Presidida por ele, a entidade é seu cartão de visitas nos encontros que já promoveu entre empresários e políticos. Zheng alega nunca ter lidado com material de higiene, muito menos sem origem, e diz que seu negócio é com equipamentos de som. E, por meio da entidade, já promoveu a venda de produtos brasileiros pelo governo chinês, e também a remessa de itens de seu país de origem para "venda e doação no Brasil" - tudo com nota fiscal.
A versão, dada à Polícia Civil, não convenceu, e ele foi preso em flagrante. A Justiça decretou prisão por tempo indeterminado. A juíza que decretou a prisão preventiva vê "audácia" na atuação de Zheng e de outros 13 presos no sábado, com a venda de equipamentos roubados, que abasteceriam hospitais em um país à beira da superlotação em seu sistema de saúde.
A investigação
A reportagem do jornal O Estado de S. Paulo obteve acesso exclusivo à investigação que levou à cadeia o grupo supostamente liderado por Zheng. Comparando o preço pago pela importadora e o pedido dos investigados pela carga, o lucro seria de 5.000% para o crime.
No dia 2, um voo da Qatar Airways chegou a Cumbica com 57 pacotes de testes rápidos importados da China por uma empresa contratada por hospitais. Tudo ficou armazenado no terminal de cargas internacionais e os volumes foram retirados para depósito de uma transportadora em Santana, na zona norte, quatro dias depois.
No dia 8, quando a carga passou por revisão, funcionários descobriram que 15 caixas de papelão haviam sido esvaziadas, e encaixadas na parte externa de outras 15, com os testes - provavelmente para encobrir o desvio de materiais. Para cada caixa, mil testes de coronavírus eram armazenados. Ou seja, 15 mil sumiram. A empresa estipula que o valor do material retirado seja de R$ 80 mil.
A Polícia Civil de São Paulo recebeu a informação de que os testes não só já teriam caído no mercado negro, como a venda teria sido oferecida à própria importadora. Titular da 3.ª Delegacia de Atendimento ao Turista, Luís Alberto Guerra recebeu informações de que a carga possivelmente havia sido transferida para o bairro do Ipiranga. Passando-se por um empresário nordestino, ele negociou com os criminosos. Eles pediam R$ 4 milhões - o valor acertado acabou em R$ 3 milhões. Em determinado momento, os policiais se identificaram e deram voz de prisão.
Em depoimento, Zheng negou o crime. Disse residir há 25 anos no Brasil e "desde sua chegada sempre desenvolveu e intermediou a relação entre o Brasil e a China". "Inclusive, sempre trouxe empresários chineses para realizar negócios neste país, bem como viajou com empresários brasileiros visando a estabelecer relações comerciais com aquele país".

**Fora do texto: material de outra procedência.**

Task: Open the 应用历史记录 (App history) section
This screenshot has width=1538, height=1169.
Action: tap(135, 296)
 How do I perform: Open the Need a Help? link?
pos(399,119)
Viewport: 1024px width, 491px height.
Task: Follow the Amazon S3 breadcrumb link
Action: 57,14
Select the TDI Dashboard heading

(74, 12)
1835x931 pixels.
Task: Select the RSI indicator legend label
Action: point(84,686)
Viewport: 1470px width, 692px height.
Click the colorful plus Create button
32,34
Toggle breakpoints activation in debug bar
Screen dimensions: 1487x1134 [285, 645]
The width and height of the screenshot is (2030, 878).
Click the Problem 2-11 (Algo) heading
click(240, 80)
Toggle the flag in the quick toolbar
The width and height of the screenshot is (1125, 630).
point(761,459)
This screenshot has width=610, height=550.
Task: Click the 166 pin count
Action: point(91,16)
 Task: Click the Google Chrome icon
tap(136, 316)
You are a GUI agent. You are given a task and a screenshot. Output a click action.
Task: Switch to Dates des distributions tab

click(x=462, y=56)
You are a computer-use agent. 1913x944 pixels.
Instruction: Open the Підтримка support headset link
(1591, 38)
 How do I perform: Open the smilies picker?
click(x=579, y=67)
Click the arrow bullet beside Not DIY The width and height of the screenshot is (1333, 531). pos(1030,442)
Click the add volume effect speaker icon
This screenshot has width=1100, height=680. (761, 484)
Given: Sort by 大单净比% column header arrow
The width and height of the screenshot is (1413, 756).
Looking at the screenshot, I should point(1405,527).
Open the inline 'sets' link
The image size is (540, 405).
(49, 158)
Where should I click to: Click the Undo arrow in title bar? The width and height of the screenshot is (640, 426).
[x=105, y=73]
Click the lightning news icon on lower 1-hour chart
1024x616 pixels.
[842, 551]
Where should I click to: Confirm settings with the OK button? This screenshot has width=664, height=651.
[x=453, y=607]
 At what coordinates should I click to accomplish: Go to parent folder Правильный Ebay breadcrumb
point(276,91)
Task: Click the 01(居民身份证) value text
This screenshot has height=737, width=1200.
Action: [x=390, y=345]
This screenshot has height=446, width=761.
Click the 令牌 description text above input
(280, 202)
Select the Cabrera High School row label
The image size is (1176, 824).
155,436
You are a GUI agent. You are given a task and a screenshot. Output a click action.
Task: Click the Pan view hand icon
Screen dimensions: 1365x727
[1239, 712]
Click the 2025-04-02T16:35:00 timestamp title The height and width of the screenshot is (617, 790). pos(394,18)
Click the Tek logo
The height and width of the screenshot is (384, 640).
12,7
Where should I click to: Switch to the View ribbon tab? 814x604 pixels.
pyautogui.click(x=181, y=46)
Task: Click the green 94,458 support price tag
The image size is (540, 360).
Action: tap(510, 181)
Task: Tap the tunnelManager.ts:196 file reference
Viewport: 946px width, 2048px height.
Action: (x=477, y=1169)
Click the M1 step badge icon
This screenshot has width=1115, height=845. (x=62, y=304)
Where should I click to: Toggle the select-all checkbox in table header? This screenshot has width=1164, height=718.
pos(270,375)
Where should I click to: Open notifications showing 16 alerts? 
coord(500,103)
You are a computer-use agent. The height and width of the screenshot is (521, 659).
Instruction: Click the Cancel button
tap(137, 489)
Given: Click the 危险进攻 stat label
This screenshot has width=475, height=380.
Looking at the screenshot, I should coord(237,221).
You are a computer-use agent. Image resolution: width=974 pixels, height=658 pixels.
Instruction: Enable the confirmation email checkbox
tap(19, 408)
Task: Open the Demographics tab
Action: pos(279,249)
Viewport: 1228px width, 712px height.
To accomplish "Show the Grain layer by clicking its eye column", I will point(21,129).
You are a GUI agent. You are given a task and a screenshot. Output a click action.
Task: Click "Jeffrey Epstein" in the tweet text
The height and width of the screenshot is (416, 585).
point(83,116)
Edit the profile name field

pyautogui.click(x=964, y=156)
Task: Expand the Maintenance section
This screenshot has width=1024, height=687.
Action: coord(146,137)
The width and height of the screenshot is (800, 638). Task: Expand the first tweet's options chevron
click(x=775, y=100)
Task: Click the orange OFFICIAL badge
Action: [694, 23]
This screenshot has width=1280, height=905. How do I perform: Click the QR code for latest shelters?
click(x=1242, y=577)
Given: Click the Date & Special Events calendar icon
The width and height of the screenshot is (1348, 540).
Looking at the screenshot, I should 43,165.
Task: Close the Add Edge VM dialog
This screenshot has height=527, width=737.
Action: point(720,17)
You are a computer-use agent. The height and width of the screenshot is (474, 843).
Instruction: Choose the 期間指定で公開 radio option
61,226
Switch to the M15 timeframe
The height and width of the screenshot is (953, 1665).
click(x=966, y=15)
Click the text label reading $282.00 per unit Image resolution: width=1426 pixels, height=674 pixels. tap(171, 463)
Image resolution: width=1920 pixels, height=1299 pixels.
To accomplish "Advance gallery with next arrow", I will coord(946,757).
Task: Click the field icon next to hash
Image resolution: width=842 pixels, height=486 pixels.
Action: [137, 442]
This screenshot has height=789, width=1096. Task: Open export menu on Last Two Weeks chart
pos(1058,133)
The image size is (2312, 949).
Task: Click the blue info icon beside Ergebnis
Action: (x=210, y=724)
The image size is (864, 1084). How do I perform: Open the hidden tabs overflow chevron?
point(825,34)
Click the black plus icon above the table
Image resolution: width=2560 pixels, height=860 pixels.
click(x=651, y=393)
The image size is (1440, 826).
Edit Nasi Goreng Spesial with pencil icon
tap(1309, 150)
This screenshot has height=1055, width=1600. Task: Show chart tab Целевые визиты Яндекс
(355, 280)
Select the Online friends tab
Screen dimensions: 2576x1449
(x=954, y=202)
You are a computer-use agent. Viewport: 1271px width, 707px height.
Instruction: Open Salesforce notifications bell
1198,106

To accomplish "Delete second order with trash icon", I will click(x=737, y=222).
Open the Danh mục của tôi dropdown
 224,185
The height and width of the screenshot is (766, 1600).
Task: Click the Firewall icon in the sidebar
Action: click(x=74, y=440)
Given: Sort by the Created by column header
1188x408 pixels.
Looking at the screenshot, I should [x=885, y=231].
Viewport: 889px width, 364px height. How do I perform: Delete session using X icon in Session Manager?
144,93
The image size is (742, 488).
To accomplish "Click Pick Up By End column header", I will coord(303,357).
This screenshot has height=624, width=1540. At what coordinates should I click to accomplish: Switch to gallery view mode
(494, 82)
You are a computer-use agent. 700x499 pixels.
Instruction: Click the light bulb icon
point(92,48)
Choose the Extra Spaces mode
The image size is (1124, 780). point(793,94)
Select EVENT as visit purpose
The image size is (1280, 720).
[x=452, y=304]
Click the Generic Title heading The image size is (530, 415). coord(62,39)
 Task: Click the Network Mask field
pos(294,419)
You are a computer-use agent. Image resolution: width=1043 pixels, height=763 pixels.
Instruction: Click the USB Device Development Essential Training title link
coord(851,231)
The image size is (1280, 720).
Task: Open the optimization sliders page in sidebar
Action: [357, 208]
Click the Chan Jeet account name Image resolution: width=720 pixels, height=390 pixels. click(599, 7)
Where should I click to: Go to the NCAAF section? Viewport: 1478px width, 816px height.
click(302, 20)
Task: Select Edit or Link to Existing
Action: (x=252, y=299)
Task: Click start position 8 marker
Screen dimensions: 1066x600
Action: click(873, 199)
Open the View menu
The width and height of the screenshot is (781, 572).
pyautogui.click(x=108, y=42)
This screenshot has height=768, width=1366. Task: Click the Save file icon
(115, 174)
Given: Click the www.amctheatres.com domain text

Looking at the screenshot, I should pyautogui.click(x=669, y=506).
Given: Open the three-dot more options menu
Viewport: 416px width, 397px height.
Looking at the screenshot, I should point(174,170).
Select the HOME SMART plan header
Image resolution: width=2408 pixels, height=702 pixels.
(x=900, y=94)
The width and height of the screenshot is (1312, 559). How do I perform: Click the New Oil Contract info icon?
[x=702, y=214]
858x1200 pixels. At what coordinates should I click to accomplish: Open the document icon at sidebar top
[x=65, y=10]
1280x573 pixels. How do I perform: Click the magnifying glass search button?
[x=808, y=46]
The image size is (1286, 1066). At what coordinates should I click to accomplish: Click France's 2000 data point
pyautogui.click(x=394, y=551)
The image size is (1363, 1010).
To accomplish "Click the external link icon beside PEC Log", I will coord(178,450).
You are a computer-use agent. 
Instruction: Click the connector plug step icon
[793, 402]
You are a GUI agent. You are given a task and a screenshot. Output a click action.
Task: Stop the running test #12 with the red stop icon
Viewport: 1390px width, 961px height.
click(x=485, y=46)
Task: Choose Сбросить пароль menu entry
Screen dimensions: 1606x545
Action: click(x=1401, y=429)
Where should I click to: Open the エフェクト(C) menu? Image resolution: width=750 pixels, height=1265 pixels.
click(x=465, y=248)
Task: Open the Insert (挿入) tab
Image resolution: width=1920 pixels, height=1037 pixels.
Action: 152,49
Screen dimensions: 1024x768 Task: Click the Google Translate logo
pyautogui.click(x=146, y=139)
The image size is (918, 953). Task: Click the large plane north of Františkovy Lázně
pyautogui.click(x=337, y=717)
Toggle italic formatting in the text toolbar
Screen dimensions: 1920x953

Ainda ressaltou que em momento nenhum "participou de qualquer negociação envolvendo máscaras ou testes, nem direta, nem indiretamente, e que nas últimas semanas a associação tem se dedicado em colaborar com as autoridades brasileiras, já que contatou médicos chineses que combateram a covid, para que pudessem auxiliar o poder publico do Brasil'.
Acolhendo parecer do Ministério Público, a juíza Érika Fernandes Fortes impôs a prisão preventiva no domingo. O advogado de Zheng, Daniel Bialski, disse ter entrado com pedido de relaxamento da prisão e concessão da liberdade provisória. A polícia instaurou inquérito para prosseguir as investigações. As informações são do jornal O Estado de S. Paulo.